### TRECHO SELECIONADO
A não-intervenção na elaboração de vinhos dá um resultado semelhante à não-intervenção na culinária: põe todos os ingredientes na panela, liga o fogo e não intervém. Aguarda para ver o resultado. Por fruto do acaso, às vezes, sai algo que fique bom – na maior parte das vezes, não.
As leveduras boas, depois da reclassificação taxonômica são apenas quatro gêneros. Os outros quatro são deletérios ao vinho. Se a fermentação for deixada a cargo da microflora que está presente na uva e/ou a que está na cantina e por sua vez, veio com a uva em outro momento, vai ter a tal ‘complexidade’. Metade das leveduras fazendo vinho, metade estragando o vinho.
Se além de não adicionar leveduras boas que colonizem o mosto antes que as ruins dominem não se usar sulfito, o resultado é pior. Além das leveduras vai ter Acetobacter (produtora de ácido acético = vinagre), Aspergillus (produtor de Ocratoxina A = causadora de intoxicações crônicas), Penicillium (bolor), Brettanomyces (ácidos graxos em decomposição = cheiro de esgoto e suor de cavalo) e uma proporção grande de leveduras pouco competentes em fermentar.
Assim é normal que as pessoas, como disse o colega, ‘achem estranho’ o gosto do vinho natural no primeiro momento, mas depois não voltam ao convencional. É como o vinho que os colonos fazem em casa: quando novo, antes de azedar dá para tomar. Ao longo do ano o pessoal vai consumindo e acostumando o paladar às alterações que vão acontecendo e não percebem.

### INSTRUÇÕES DAS TAREFAS
(a) Diga se cada afirmação abaixo está de acordo com o texto sobre vinho natural, respondendo sim ou não e citando as palavras do texto que decidem a questão. (i) Depois da reclassificação taxonômica, as leveduras boas são apenas quatro gêneros. (ii) O Aspergillus é o que causa o cheiro de esgoto e suor de cavalo. (iii) Quem se acostuma com o vinho natural acaba voltando ao convencional.
(b) Siga escrevendo o texto sobre vinho natural a partir da última frase, no mesmo tom.

### TRECHOS DA LISTAGEM
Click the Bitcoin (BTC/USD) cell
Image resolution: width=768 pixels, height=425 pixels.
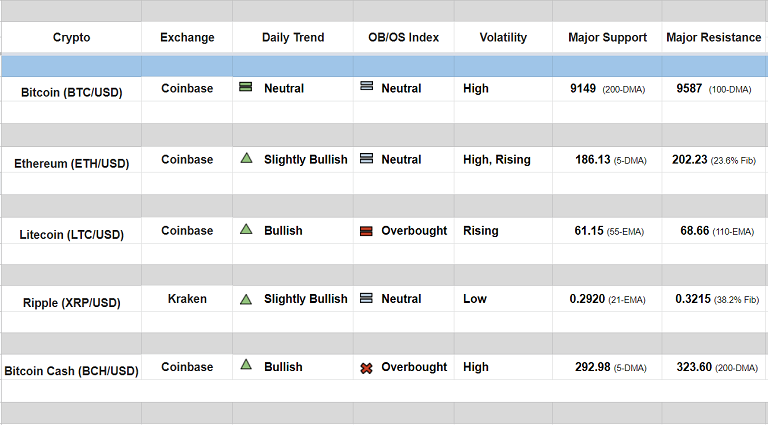coord(71,91)
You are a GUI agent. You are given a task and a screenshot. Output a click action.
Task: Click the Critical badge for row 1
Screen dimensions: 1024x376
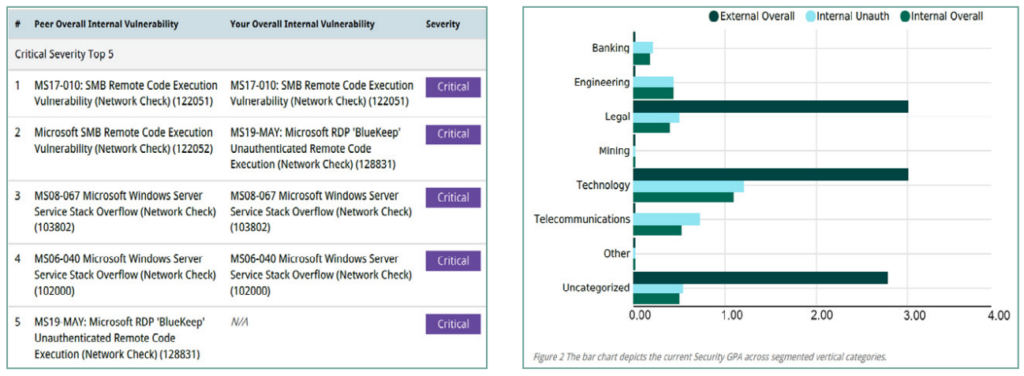(x=453, y=87)
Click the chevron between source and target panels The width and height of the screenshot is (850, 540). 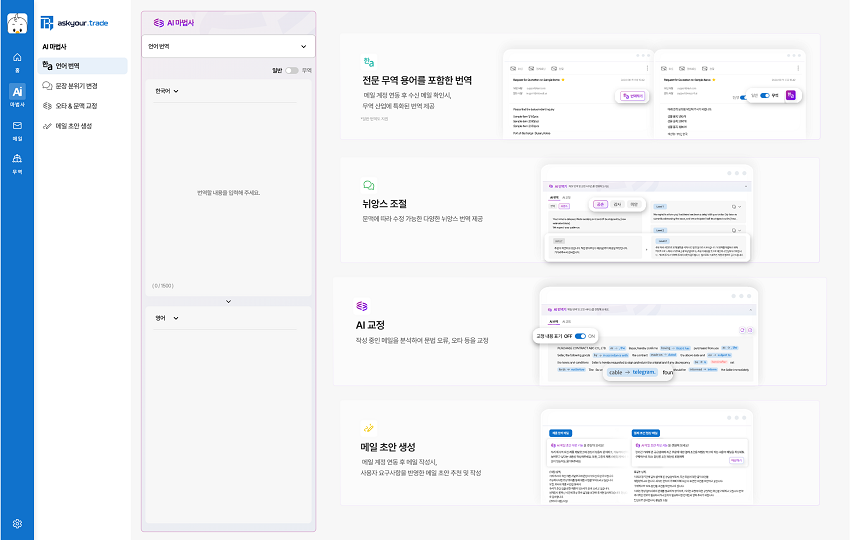point(228,301)
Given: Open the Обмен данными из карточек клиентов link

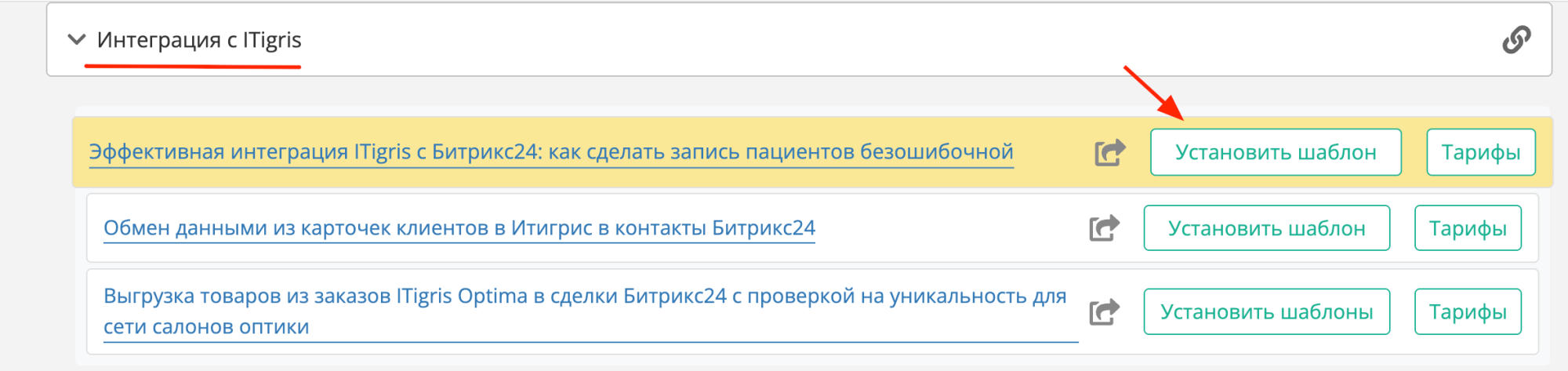Looking at the screenshot, I should click(459, 227).
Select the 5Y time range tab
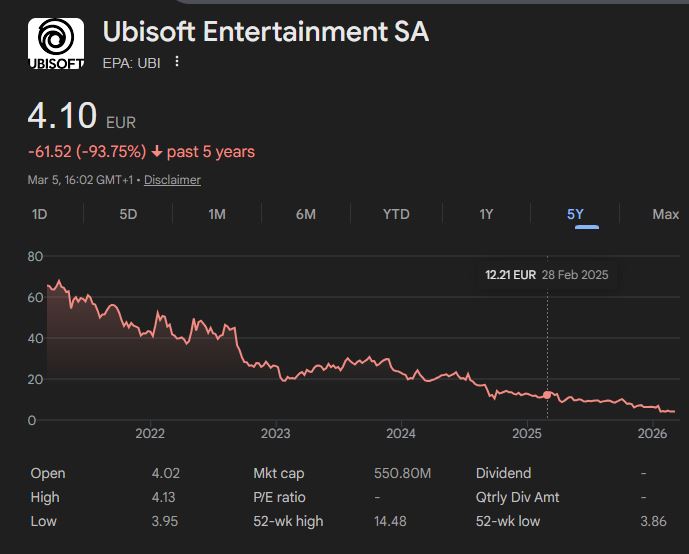The width and height of the screenshot is (689, 554). [575, 214]
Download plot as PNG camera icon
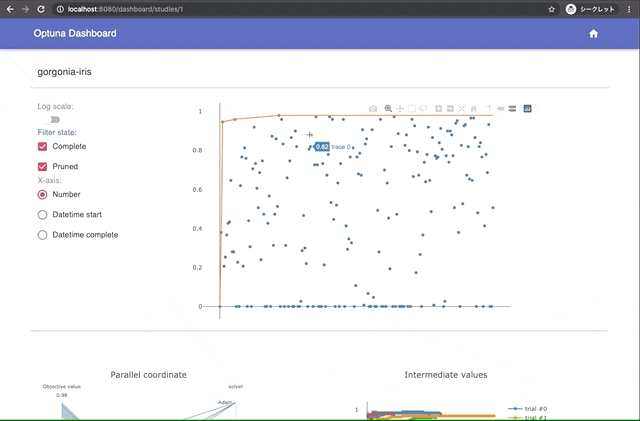Image resolution: width=640 pixels, height=421 pixels. (x=373, y=109)
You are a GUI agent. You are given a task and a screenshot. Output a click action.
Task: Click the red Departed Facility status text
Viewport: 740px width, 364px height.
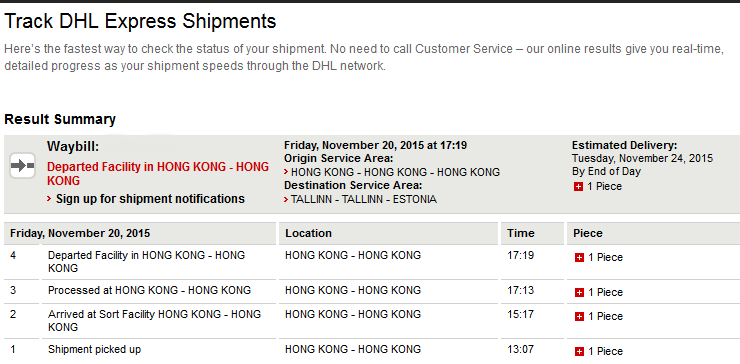click(x=158, y=174)
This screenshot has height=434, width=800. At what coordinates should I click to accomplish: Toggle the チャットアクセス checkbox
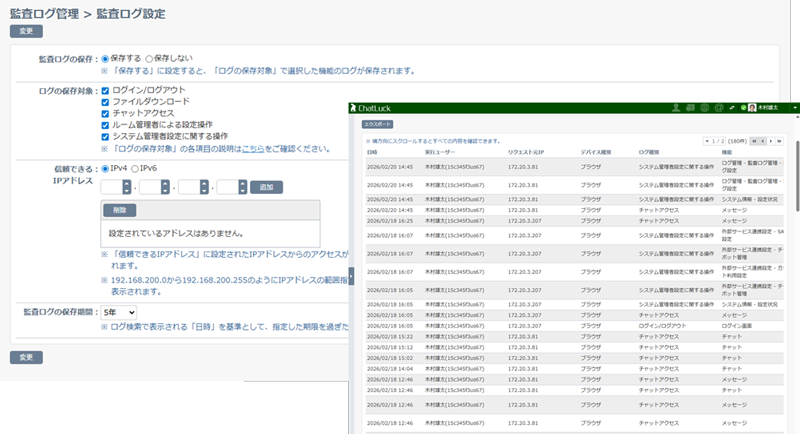point(106,113)
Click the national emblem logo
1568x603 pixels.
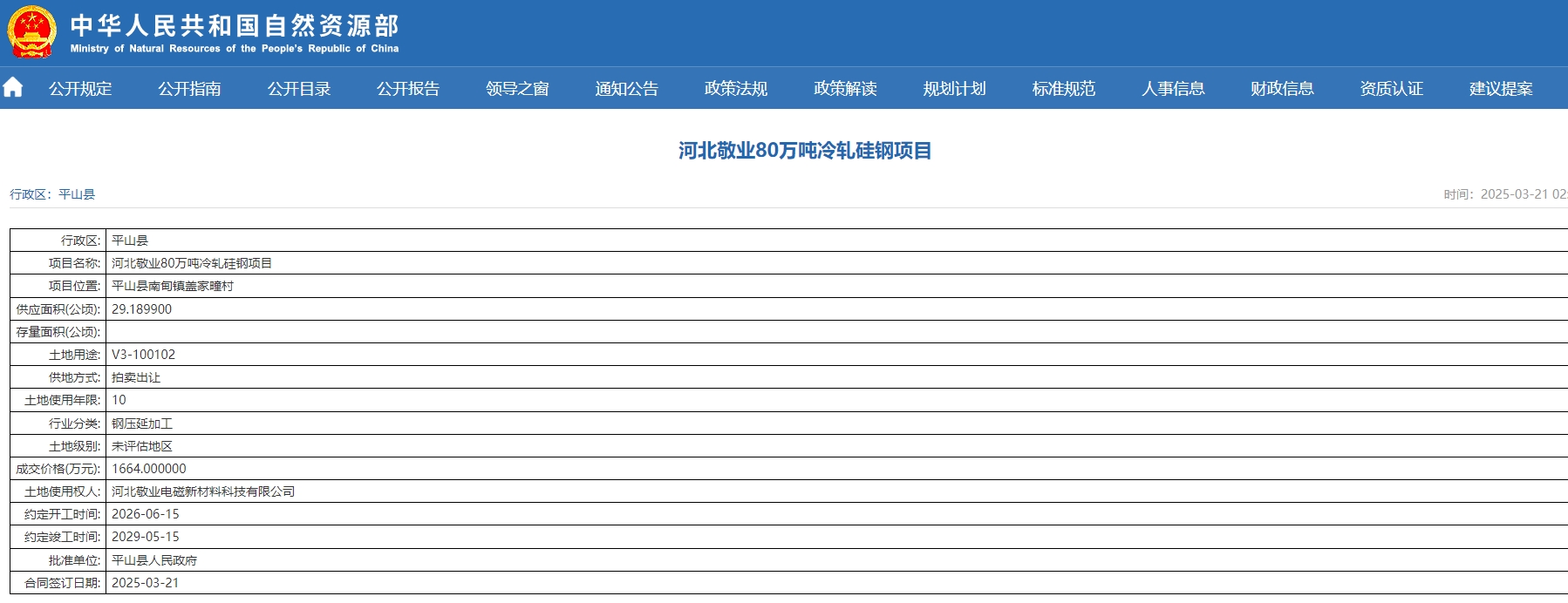31,32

### RESPOSTAS POR TAREFA
(a)
(i) Sim: "As leveduras boas, depois da reclassificação taxonômica são apenas quatro gêneros."
(ii) Não: "Brettanomyces (ácidos graxos em decomposição = cheiro de esgoto e suor de cavalo)"
(iii) Não: "mas depois não voltam ao convencional."

(b)
No Vila Flores provei vários vinhos, não todos, e concluí que em sua maioria, teriam sido vinhos bem mais agradáveis se os produtores tivessem usado as leveduras adequadas a cada uva e estilo de fermentação. Em muitos destes vinhos, a ‘complexidade’ era somente um conjunto de aromas desagradáveis e em outros simplesmente os vinhos não mostravam qualquer caráter parecendo apenas ‘soluções hidro-alcoólicas acidificadas’.
É pena pois tiveram boas uvas e não obtiveram o melhor delas.
Na chegada ao evento fui recebido cordialmente pelo colega Backes, com um vinho dele, ao qual alertou: “prova aqui, está com a acidez volátil um pouco alta, mas bem bom”.
Considerei a frase emblemática!
Se quer fazer ‘vinho natural’, faça. Tem seu público e seu espaço, mas dizer que os outros vinhos ‘são todos iguais’ e desmerecer o trabalho dos demais, não é uma boa.